“I am afraid of cash.”
This is what my friend told me today. When he started to speak, I listened, because he had a very good reason to say that. A reason deeply rooted in his personal experience.
In the mid 1990s, my friend was a very successful professional in his home country, Zimbabwe. His earnings allowed him to not only lead a comfortable life, but to save some money. When my friend had a son, he decided to invest some money towards his son’s college education and placed $200,000 Zimbabwean dollars in a PAPS account, which is similar to a college fund.
My friend’s son was set to go to college when he grew up… Until hyper-inflation hit.
When hyper-inflation hits, people want to spend their money as quickly as possible. When a unit of money is worth less with each passing hour, it makes no sense to have any savings. So my friend contacted the investment company that held the college fund money and requested to withdraw it. He couldn’t believe what they told him…

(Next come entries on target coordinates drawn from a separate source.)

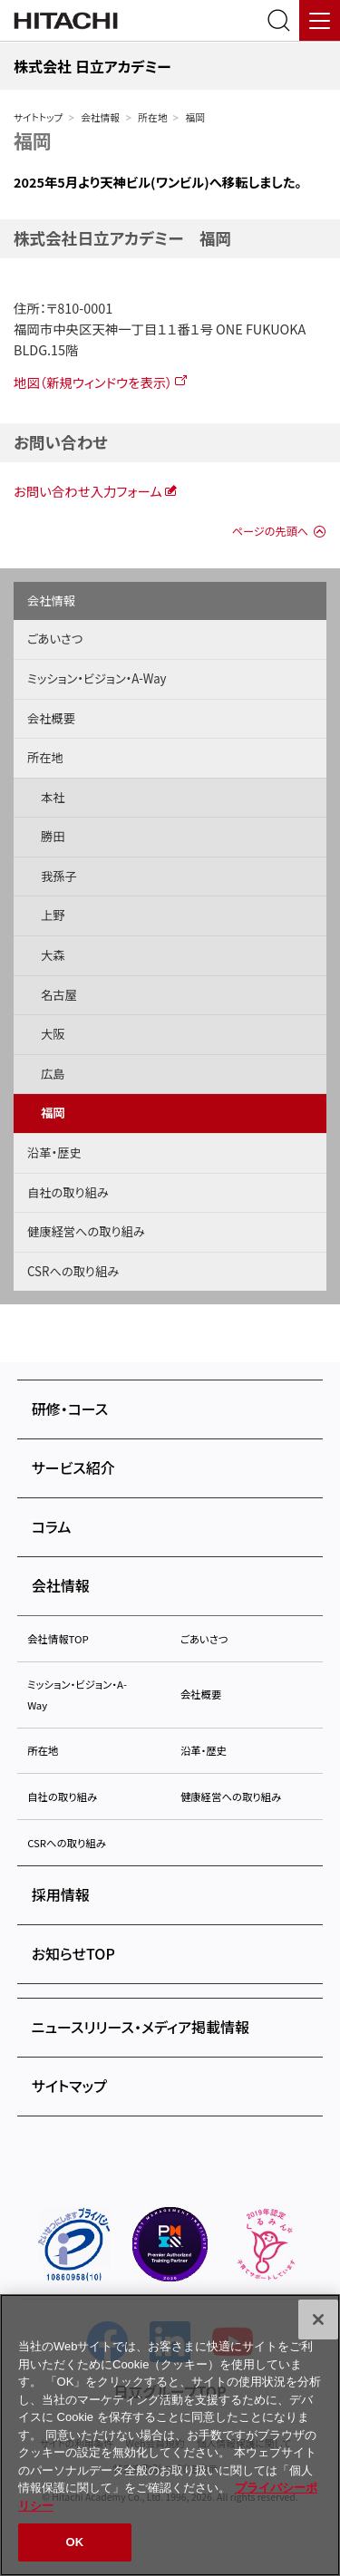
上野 (53, 915)
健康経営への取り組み (86, 1231)
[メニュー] (319, 20)
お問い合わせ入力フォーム (88, 490)
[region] (170, 2435)
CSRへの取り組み (73, 1271)
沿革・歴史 (54, 1152)
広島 (53, 1073)
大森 (53, 955)
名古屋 (59, 994)
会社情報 (100, 117)
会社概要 (51, 718)
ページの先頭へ (270, 531)
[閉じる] (318, 2319)
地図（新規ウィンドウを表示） (93, 382)
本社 (53, 797)
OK (75, 2542)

“Presently, we buy paper at Z$ 500,000 per single sheet” – an account manager told my friend. “Your Z$ 200,000 investment contract was not worth the paper it was printed on, so we just extinguished the contract.”

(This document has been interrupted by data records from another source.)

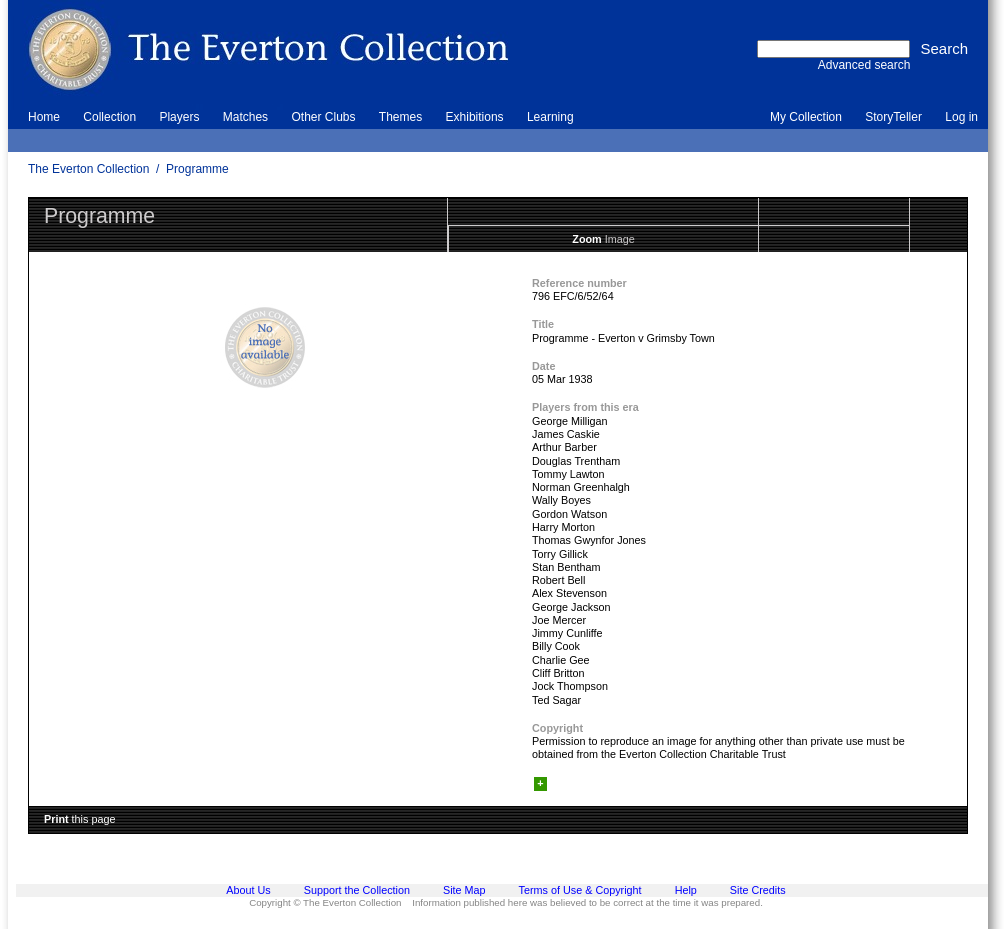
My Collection (806, 117)
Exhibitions (475, 117)
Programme (197, 169)
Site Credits (758, 890)
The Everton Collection (88, 169)
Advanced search (864, 65)
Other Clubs (323, 117)
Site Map (464, 890)
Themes (400, 117)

Extinguished? Yes – they destroyed the contract, and with it, my friend’s hard-earned money. But is the investment company at fault here?
After my friend finished telling me his story, he told me his opinion on the situation. He said that a country never goes broke. A country can always print more money. Diluting existing currency effectively steals money from the country’s citizens, who have their savings in that country’s currency. They are the ones going broke.
I then asked my friend what he does now, living in the USA and facing already-happening inflation. He buys only assets that he can touch. Real estate is one asset class in which he is interested. Interestingly, stocks are another – although one cannot touch a stock of Walmart, one can surely go to a physical Walmart store. My friend does not usually pursue investments beyond these two asset classes – simple approaches tend to work the best.
I derive another lesson from my friend’s story. Whatever you buy, make sure your ownership is protected by strong property laws. Imagine the remote and unlikely, then defend against it, because the punch that knocks you out is the one you don’t see coming.
A mention of securities in an article is not a recommendation to buy or sell it. Investment in securities involves risk and is not suitable for everyone.